Pod koniec dnia uciekła z domu z płaczem.Biedna dziewczyna może by ją to ominęło jakby wzięła się za pracę, a nie za romansowanie.

-Rose dlaczego się uśmiechasz?-Zerknęła na wszystkich zebranych.

-Przypomniałam coś sobie.

-Co takiego?-Gosposia oparła się o blat i czyściła szklankę.

-Gdzie Norbert?

-Pewnie nad dziewczyną.

-Weź tak nie gadaj.-Sonia zmierzyła wzrokiem Karola.-Tak stary, a tak głupi.-Prychnęła i wyszła.

-Nie dociera do niej fakt,że się starzeje.Niedługo pewnie babką zostanie.-Pochylił się od tyłu kiedy mokra ścierka wylądowała na jego głowie.

-Ale wy wredni dla siebie jesteście.-Tom wszedł do kuchni i zabrał jabłko z tacy.

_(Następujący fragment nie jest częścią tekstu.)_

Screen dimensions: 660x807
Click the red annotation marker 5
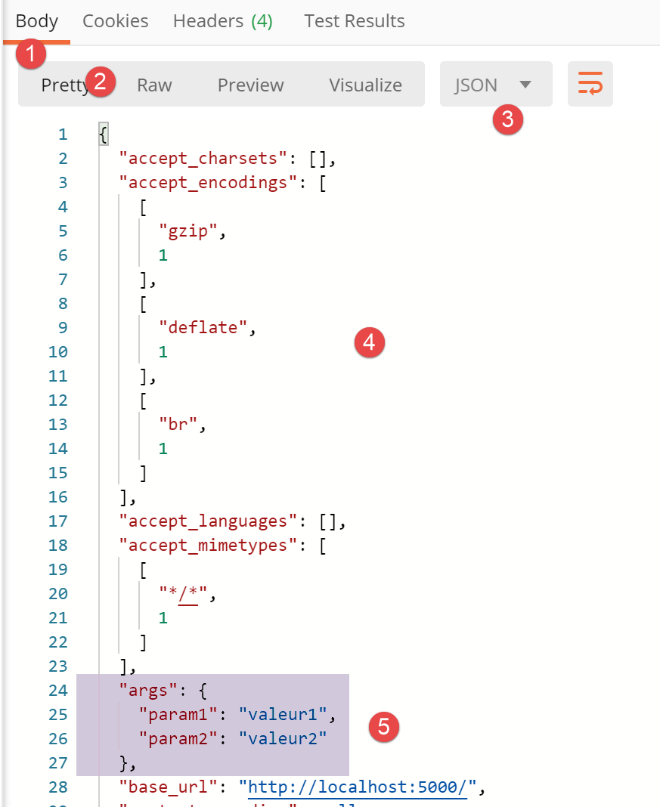coord(384,727)
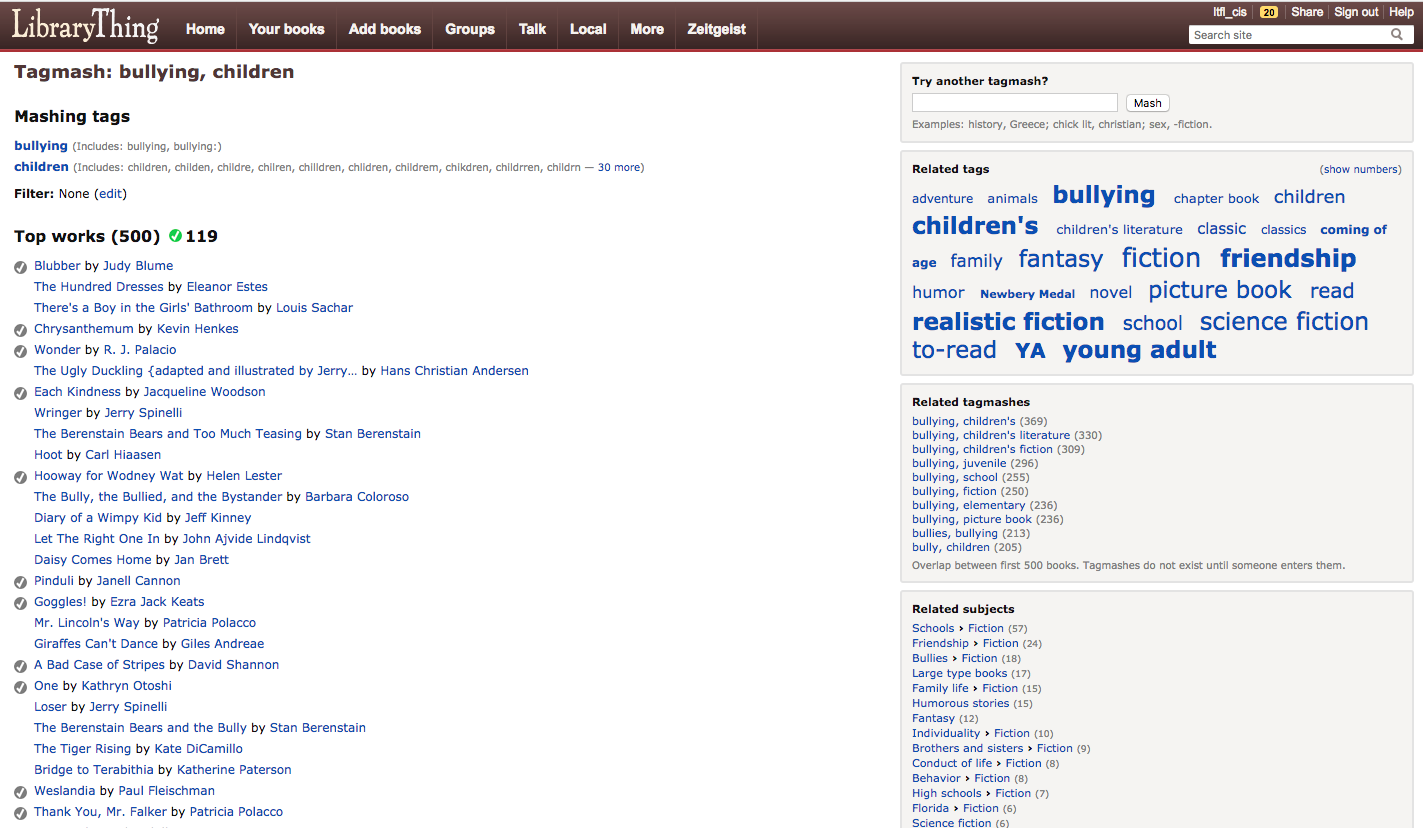
Task: Open the Zeitgeist menu item
Action: 716,29
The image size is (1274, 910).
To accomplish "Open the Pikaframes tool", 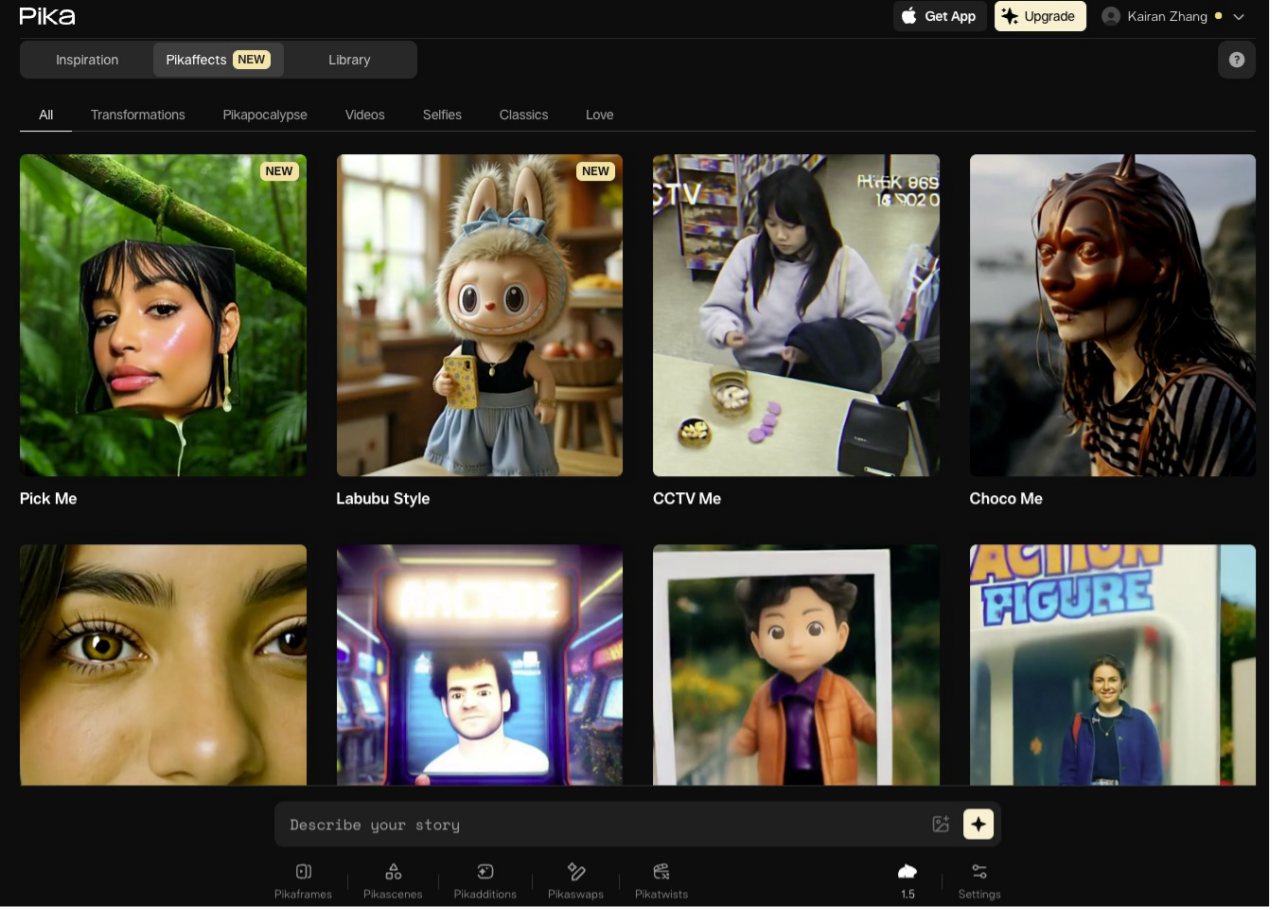I will [x=303, y=879].
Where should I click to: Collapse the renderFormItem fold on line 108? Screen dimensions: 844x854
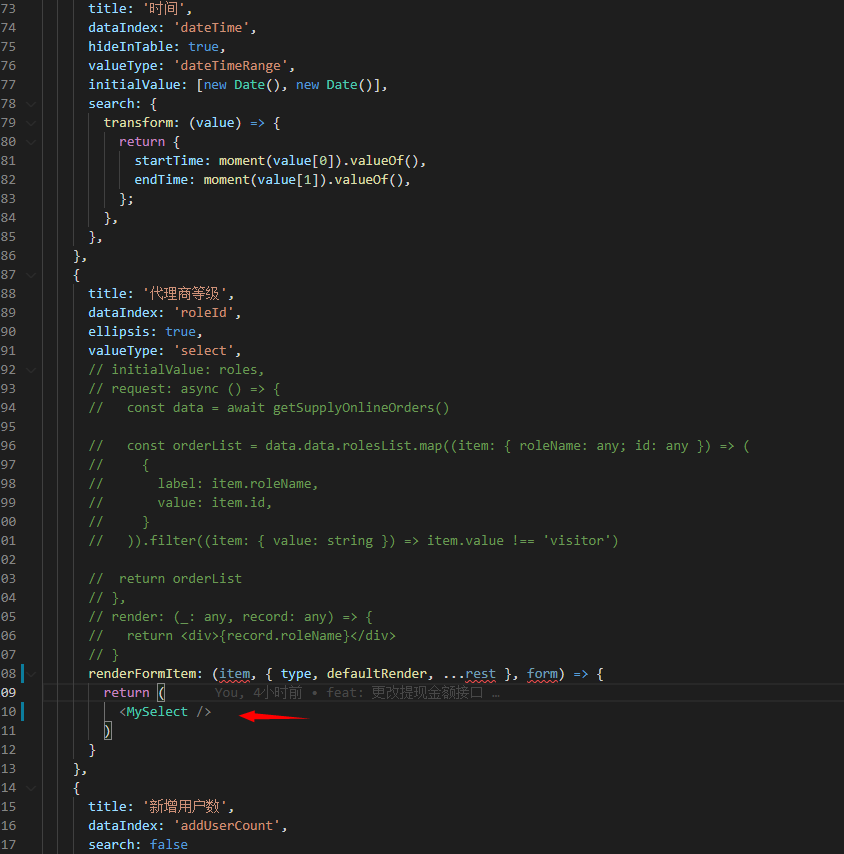(x=29, y=673)
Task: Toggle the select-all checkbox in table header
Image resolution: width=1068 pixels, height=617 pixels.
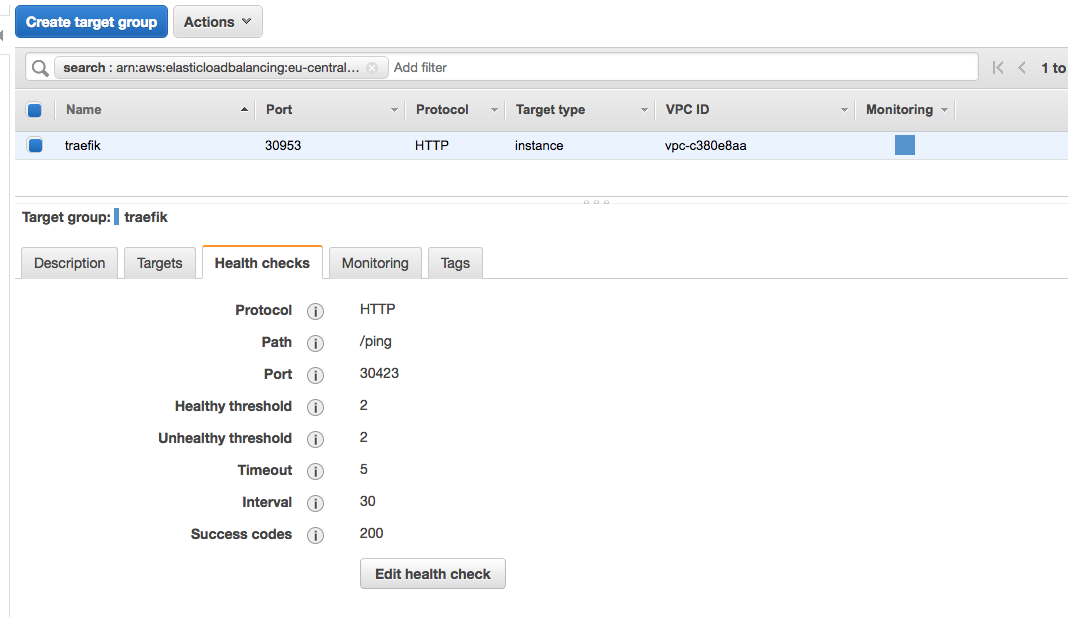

-Jeszcze się nie przyzwyczaiłeś?-Rose bujała głową w tył i do przodu kiedy usłyszała ulubioną melodie.Zerknęła na zegarek i podniosła się zbyt szybko.Krzesło poleciało do tyłu z hukiem.

-Muszę się przygotować na wyjazd.-Patrzyli na nią w szoku i strachem.

-Jadę pod namioty.

-Z kim.-Niski głos rozbrzmiał powodując,że każdy lekko drgnął.

-Z przyjaciółmi tatusiu.-Rose uśmiechnęła się słodko.-Ploszę.-Kiwnął głową.Dziewczyna ucałowała go w policzek i wybiegła.Wpadła do pokoju i zaczęła pakować rzeczy.Kiedy skończyła położyła się na łóżku i zasnęła.

Kiedy się obudziła  było późno po północy.Podniosła się i poszła do kuchni po szklankę wody.Kiedy minęła salon usłyszała telewizor.

-Cam Armandes uciekł z więzienia o zaostrzonym rygorze.Dokładnie nie wiemy jak do tego doszło.Podejrzenia padają na tamtejszego policjanta, który sprawował wartę są doniesienia, że mógł być wspólnikiem  przestępcy.-Myślała, że się coś mogło jej się przesłyszeć.Kiedy wszyscy z kuchni wpatrywali się w nią wiedziała, że  to naprawdę się stało.Jej ojciec, ten który nasłał tamtych ludzi.Zagryzła wargę.Drań, który miał na rękach krew Kendjego.